Environment:
kubernetes=1.14.2
docker-ce=18.03.1~ce-0~ubuntu
Error describe:
pod rec-train-jzqzf-0 stuck in Terminating state.
kubelet log:
DEC 28 23:58:53 Node0296 kubelet[2283]: E1228 23:58:53.205139 2283 pod_workers.go:190] Error syncing pod 0058cf61-298a-11ea-901c-98039b61d091 ("rec-train-jzqzf-0_research(0058cf61-298a-11ea-901c-98039b61d091)"), skipping: rpc error: code = DeadlineExceeded desc = context deadline exceeded
DEC 28 23:59:02 Node0296 kubelet[2283]: I1228 23:59:02.205026 2283 kubelet.go:1823] skipping pod synchronization - PLEG is not healthy: pleg was last seen active 3m0.611016853s ago; threshold is 3m0s.
docker log:
DEC 28 23:53:09 Node0296 dockerd[3877]: time="2019-12-28T23:53:09.984864688+08:00" level=warning msg="Your kernel does not support swap limit capabilities,or the cgroup is not mounted.
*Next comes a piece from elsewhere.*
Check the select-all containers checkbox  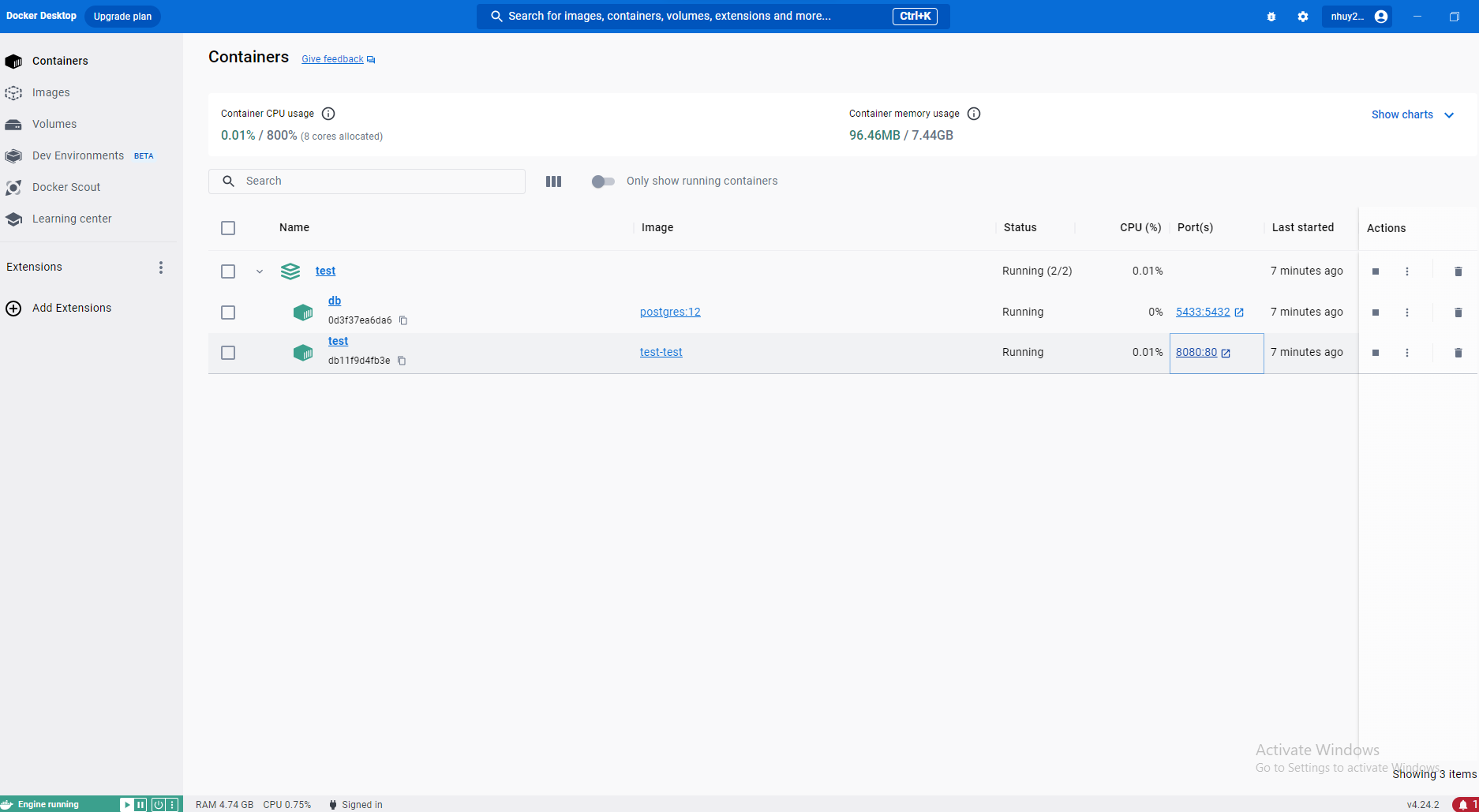point(228,228)
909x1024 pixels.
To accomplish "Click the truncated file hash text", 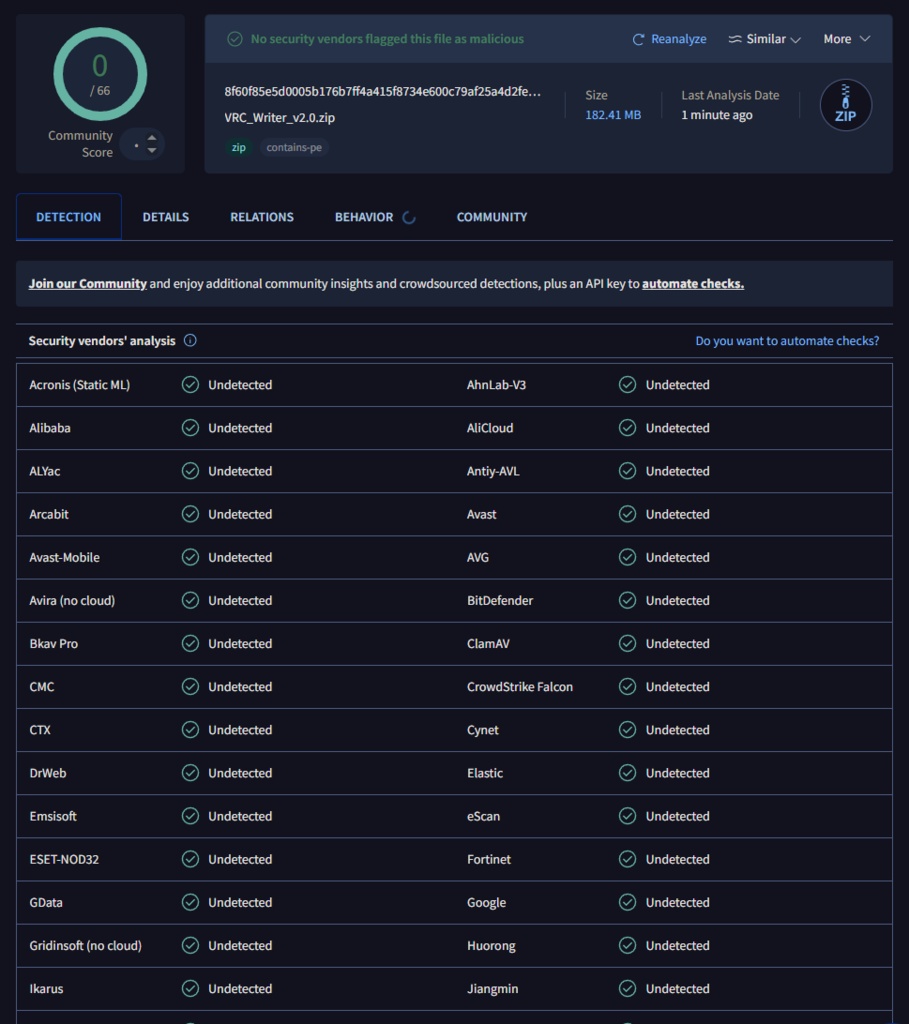I will (x=383, y=91).
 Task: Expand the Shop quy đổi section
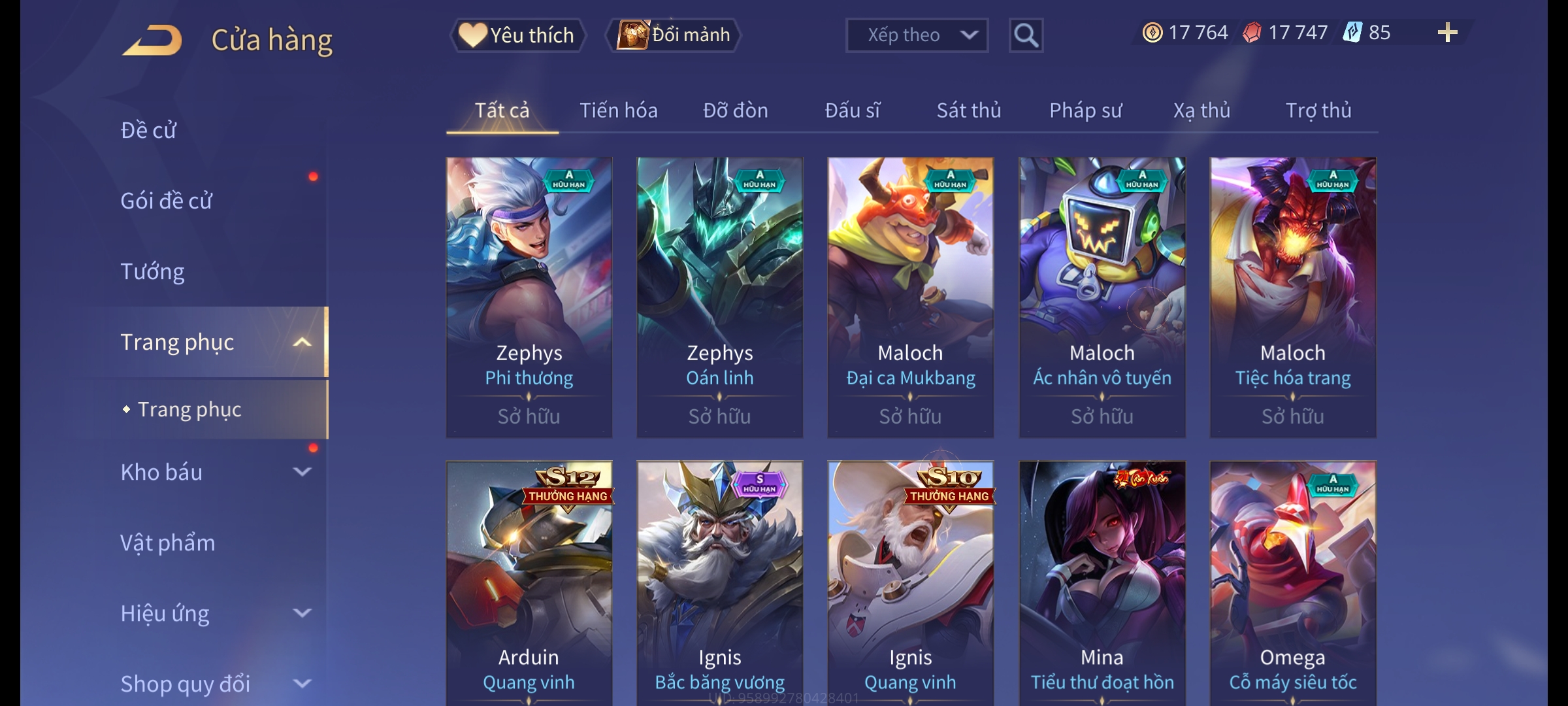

Memory limited without swap."
DEC 28 23:53:10 Node0296 dockerd[3877]: time="2019-12-28T23:53:10+08:00" level=info msg="shim docker-containerd-shim started" address="/containerd-shim/moby/418eebcb5db650dbeced34df2469ccfff633d15660724e2da6156e77445f12da/shim.sock" debug=false module="containerd/tasks" pid=130177
DEC 28 23:54:30 Node0296 dockerd[3877]: time="2019-12-28T23:54:30.512317111+08:00" level=info msg="Container 418eebcb5db650dbeced34df2469ccfff633d15660724e2da6156e77445f12da failed to exit within 30 seconds of signal 15 - using the force"
Besides, I found "journalctl -u docker -f " stuck at DEC 29 13:46:02 as below.
DEC 29 13:46:02 Node0296 dockerd[3877]: time="2019-12-29T13:46:02+08:00" level=info msg="shim reaped" id=24f4968b5352df5eba4462382067ded6c6402878f957b83db2917824b560f1a1 module="containerd/tasks"
DEC 29 13:46:02 Node0296 dockerd[3877]: time="2019-12-29T13:46:02.256200069+08:00" level=info msg="ignoring event" module=libcontainerd namespace=moby topic=/tasks/delete type="*events.TaskDelete"
As the docker log printed, it looks like the root cause is that container 418eebcb5db650db* failed to exit. Anyone could tell me why force exit not worked here? (I encountered this error several times, temporarily method is to reboot node, but it is painful.)
Run the below command
kubectl delete pod rec-train-jzqzf-0 --grace-period=0 --force
Usually volume or network deletion can consume time during pod deletion.
You can use --now flag as below example, so that resources are signaled for immediate shutdown (same as using --grace-period=1)
kubectl delete pod <pod-name> --now
using "--force grace-period=0" may result in inconsistency or data loss during deletion of pods.
Refer "kubectl delete pod --help"
--force=false: Only used when grace-period=0. If true, immediately remove resources from API and bypass graceful deletion. Note that immediate deletion of some resources may result in inconsistency or data loss and requires
confirmation.
--grace-period=-1: Period of time in seconds given to the resource to terminate gracefully. Ignored if negative.
Set to 1 for immediate shutdown. Can only be set to 0 when --force is true (force deletion).
--now=false: If true, resources are signaled for immediate shutdown (same as --grace-period=1).